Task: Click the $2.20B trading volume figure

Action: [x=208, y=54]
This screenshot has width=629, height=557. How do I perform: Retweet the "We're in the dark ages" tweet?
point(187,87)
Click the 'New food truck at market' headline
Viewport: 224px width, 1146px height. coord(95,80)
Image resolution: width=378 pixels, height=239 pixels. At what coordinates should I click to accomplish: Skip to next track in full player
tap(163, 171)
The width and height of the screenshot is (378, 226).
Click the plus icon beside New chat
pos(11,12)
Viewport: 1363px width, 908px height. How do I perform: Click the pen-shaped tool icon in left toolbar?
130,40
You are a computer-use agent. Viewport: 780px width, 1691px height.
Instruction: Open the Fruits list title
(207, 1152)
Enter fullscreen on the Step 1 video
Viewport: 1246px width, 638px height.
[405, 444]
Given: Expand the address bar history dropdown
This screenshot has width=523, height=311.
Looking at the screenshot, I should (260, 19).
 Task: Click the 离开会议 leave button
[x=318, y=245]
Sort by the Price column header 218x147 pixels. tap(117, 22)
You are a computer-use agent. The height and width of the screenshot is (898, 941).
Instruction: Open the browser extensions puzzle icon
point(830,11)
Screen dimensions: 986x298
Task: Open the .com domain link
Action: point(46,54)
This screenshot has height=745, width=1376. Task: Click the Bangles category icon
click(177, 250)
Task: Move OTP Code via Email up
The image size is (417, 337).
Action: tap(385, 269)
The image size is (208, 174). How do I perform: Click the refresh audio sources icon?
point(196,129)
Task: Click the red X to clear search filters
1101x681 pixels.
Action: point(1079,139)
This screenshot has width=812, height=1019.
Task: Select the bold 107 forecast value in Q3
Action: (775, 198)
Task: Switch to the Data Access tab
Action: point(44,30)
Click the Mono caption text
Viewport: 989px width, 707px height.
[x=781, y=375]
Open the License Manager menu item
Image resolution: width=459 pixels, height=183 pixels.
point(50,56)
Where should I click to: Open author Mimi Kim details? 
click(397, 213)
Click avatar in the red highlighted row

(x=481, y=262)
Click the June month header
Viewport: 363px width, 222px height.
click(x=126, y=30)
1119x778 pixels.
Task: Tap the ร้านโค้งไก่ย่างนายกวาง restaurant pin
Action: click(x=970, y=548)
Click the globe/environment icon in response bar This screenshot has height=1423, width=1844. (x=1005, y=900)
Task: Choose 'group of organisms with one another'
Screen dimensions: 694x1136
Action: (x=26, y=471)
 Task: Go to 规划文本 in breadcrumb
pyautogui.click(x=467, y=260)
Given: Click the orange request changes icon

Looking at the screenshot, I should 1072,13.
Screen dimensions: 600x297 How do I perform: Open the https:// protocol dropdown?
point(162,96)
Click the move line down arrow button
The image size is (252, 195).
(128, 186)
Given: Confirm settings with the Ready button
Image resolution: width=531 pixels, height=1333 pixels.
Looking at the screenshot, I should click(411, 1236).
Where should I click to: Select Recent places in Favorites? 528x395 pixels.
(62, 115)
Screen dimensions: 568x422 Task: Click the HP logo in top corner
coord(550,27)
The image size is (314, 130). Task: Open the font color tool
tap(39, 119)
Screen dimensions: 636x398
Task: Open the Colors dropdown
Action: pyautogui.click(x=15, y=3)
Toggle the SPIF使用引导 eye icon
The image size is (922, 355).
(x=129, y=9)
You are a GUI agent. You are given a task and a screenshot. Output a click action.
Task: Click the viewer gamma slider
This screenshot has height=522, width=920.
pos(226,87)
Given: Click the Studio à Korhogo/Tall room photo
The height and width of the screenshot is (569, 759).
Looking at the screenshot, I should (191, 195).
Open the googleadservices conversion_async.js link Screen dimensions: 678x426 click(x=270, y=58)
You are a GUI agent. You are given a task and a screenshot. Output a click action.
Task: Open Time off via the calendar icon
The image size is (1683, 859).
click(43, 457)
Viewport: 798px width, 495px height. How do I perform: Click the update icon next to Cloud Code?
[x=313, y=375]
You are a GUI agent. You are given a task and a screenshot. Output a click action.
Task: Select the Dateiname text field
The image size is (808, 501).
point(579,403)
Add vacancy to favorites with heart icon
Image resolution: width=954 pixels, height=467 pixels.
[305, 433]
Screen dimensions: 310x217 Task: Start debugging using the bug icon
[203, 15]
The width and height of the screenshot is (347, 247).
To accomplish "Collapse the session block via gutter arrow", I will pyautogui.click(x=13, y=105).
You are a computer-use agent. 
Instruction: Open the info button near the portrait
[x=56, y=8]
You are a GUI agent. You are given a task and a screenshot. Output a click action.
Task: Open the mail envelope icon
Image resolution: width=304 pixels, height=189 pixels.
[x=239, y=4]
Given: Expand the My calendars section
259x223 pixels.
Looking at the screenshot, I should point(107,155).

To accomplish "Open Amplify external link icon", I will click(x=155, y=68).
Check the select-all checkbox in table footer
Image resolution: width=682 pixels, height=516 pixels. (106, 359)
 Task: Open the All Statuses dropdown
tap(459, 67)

================================

▶ **What to produce**
The records above need to be output again, verbatim.

▶ **Answer section**
Task: Click the $2.20B trading volume figure

Action: [x=208, y=54]
This screenshot has width=629, height=557. How do I perform: Retweet the "We're in the dark ages" tweet?
point(187,87)
Click the 'New food truck at market' headline
Viewport: 224px width, 1146px height. coord(95,80)
Image resolution: width=378 pixels, height=239 pixels. At what coordinates should I click to accomplish: Skip to next track in full player
tap(163, 171)
The width and height of the screenshot is (378, 226).
Click the plus icon beside New chat
pos(11,12)
Viewport: 1363px width, 908px height. How do I perform: Click the pen-shaped tool icon in left toolbar?
130,40
You are a computer-use agent. Viewport: 780px width, 1691px height.
Instruction: Open the Fruits list title
(207, 1152)
Enter fullscreen on the Step 1 video
Viewport: 1246px width, 638px height.
[405, 444]
Given: Expand the address bar history dropdown
This screenshot has width=523, height=311.
Looking at the screenshot, I should (260, 19).
 Task: Click the 离开会议 leave button
[x=318, y=245]
Sort by the Price column header 218x147 pixels. tap(117, 22)
You are a computer-use agent. The height and width of the screenshot is (898, 941).
Instruction: Open the browser extensions puzzle icon
point(830,11)
Screen dimensions: 986x298
Task: Open the .com domain link
Action: point(46,54)
This screenshot has height=745, width=1376. Task: Click the Bangles category icon
click(177, 250)
Task: Move OTP Code via Email up
The image size is (417, 337).
Action: tap(385, 269)
The image size is (208, 174). How do I perform: Click the refresh audio sources icon?
point(196,129)
Task: Click the red X to clear search filters
1101x681 pixels.
Action: point(1079,139)
This screenshot has width=812, height=1019.
Task: Select the bold 107 forecast value in Q3
Action: (775, 198)
Task: Switch to the Data Access tab
Action: point(44,30)
Click the Mono caption text
Viewport: 989px width, 707px height.
[x=781, y=375]
Open the License Manager menu item
Image resolution: width=459 pixels, height=183 pixels.
point(50,56)
Where should I click to: Open author Mimi Kim details? 
click(397, 213)
Click avatar in the red highlighted row

(x=481, y=262)
Click the June month header
Viewport: 363px width, 222px height.
click(x=126, y=30)
1119x778 pixels.
Task: Tap the ร้านโค้งไก่ย่างนายกวาง restaurant pin
Action: click(x=970, y=548)
Click the globe/environment icon in response bar This screenshot has height=1423, width=1844. (x=1005, y=900)
Task: Choose 'group of organisms with one another'
Screen dimensions: 694x1136
Action: (x=26, y=471)
 Task: Go to 规划文本 in breadcrumb
pyautogui.click(x=467, y=260)
Given: Click the orange request changes icon

Looking at the screenshot, I should 1072,13.
Screen dimensions: 600x297 How do I perform: Open the https:// protocol dropdown?
point(162,96)
Click the move line down arrow button
The image size is (252, 195).
(128, 186)
Given: Confirm settings with the Ready button
Image resolution: width=531 pixels, height=1333 pixels.
Looking at the screenshot, I should click(411, 1236).
Where should I click to: Select Recent places in Favorites? 528x395 pixels.
(62, 115)
Screen dimensions: 568x422 Task: Click the HP logo in top corner
coord(550,27)
The image size is (314, 130). Task: Open the font color tool
tap(39, 119)
Screen dimensions: 636x398
Task: Open the Colors dropdown
Action: pyautogui.click(x=15, y=3)
Toggle the SPIF使用引导 eye icon
The image size is (922, 355).
(x=129, y=9)
You are a GUI agent. You are given a task and a screenshot. Output a click action.
Task: Click the viewer gamma slider
This screenshot has height=522, width=920.
pos(226,87)
Given: Click the Studio à Korhogo/Tall room photo
The height and width of the screenshot is (569, 759).
Looking at the screenshot, I should (191, 195).
Open the googleadservices conversion_async.js link Screen dimensions: 678x426 click(x=270, y=58)
You are a GUI agent. You are given a task and a screenshot. Output a click action.
Task: Open Time off via the calendar icon
The image size is (1683, 859).
click(43, 457)
Viewport: 798px width, 495px height. How do I perform: Click the update icon next to Cloud Code?
[x=313, y=375]
You are a GUI agent. You are given a task and a screenshot. Output a click action.
Task: Select the Dateiname text field
The image size is (808, 501).
point(579,403)
Add vacancy to favorites with heart icon
Image resolution: width=954 pixels, height=467 pixels.
[305, 433]
Screen dimensions: 310x217 Task: Start debugging using the bug icon
[203, 15]
The width and height of the screenshot is (347, 247).
To accomplish "Collapse the session block via gutter arrow", I will pyautogui.click(x=13, y=105).
You are a computer-use agent. 
Instruction: Open the info button near the portrait
[x=56, y=8]
You are a GUI agent. You are given a task and a screenshot. Output a click action.
Task: Open the mail envelope icon
Image resolution: width=304 pixels, height=189 pixels.
[x=239, y=4]
Given: Expand the My calendars section
259x223 pixels.
Looking at the screenshot, I should point(107,155).

To accomplish "Open Amplify external link icon", I will click(x=155, y=68).
Check the select-all checkbox in table footer
Image resolution: width=682 pixels, height=516 pixels. (106, 359)
 Task: Open the All Statuses dropdown
tap(459, 67)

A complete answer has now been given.